While around 70% of U.S. merchant locations still aren’t ready to handle EMV card transactions, Atlanta-based merchant acquirer Elavon, a unit of U.S. Bank, can tell the opposite story: 70% of its merchant clients will be EMV-enabled by the end of this year.

Elavon expects to cross the 80% mark in 2017, but after that its momentum will diminish as it works to convince the smaller merchants who see no benefit in EMV — and are right to hold that opinion.

The merchants unlikely to adopt EMV in the foreseeable future are typically small, local stores with unique situations, dealing in highly specialized merchandise or a narrow and well-known customer base for whom counterfeit card fraud is almost unheard of. Thus, these stores don't foresee any value to investing the cost and time of upgrading to chip cards, said Guy Harris, Elavon's president of North America.

“A small shoe-repair shop, for example, has little need to invest in EMV,” he said. “You’ll never get to 100% compliance in EMV; we know that from other markets."

Elavon serves 675,000 U.S. merchants, all of which faced an Oct. 1, 2015 fraud liability shift if they chose not to support EMV-chip cards, which are designed to deter counterfeiting.

Like most involved in the EMV scramble, Elavon had to refocus company resources and improvise to meet the challenges of orchestrating the massive upgrade in the face of limited resources and tight timelines for getting merchants' terminals certified, tested and successfully processing chip transactions, Harris said.

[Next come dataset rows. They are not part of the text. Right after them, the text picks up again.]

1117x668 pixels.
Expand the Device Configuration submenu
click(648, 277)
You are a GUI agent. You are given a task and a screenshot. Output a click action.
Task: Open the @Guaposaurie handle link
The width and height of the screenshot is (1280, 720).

But Elavon had a couple of advantages over other merchant acquirers in getting most of its merchants' terminals certified in a relatively timely fashion, he said.

“For one thing, we took the liability shift very seriously when it was announced (in 2011) and started work right away, realizing that EMV presented a great opportunity for us to help customers achieve security and be at the forefront of the movement,” Harris said.

Another big advantage was Elavon’s business does not focus on midsize merchants, which have the complexities of large merchants but not the resources.

“We have merchants of all sizes, but we have a big group of small merchants whose path to EMV is relatively simple and another big group of larger merchants, particularly in the hospitality and travel arenas with hotels and airlines, which tend to be big operations with big internal tech departments,” he said.

One example is Hilton Hotels, an Elavon client that’s about halfway through the conversion process for thousands of U.S. Hilton-branded hotel locations, each with multiple payment terminals.

“EMV demands a major re-engineering of their payment processes,” Harris said, noting that Hilton’s EMV conversion is “moving right along.” Elavon also gained volume from the scale of some of its merchant clients; in addition to multi-location hotels, EMV payment terminal and processing support to several major sports stadiums, Harris said.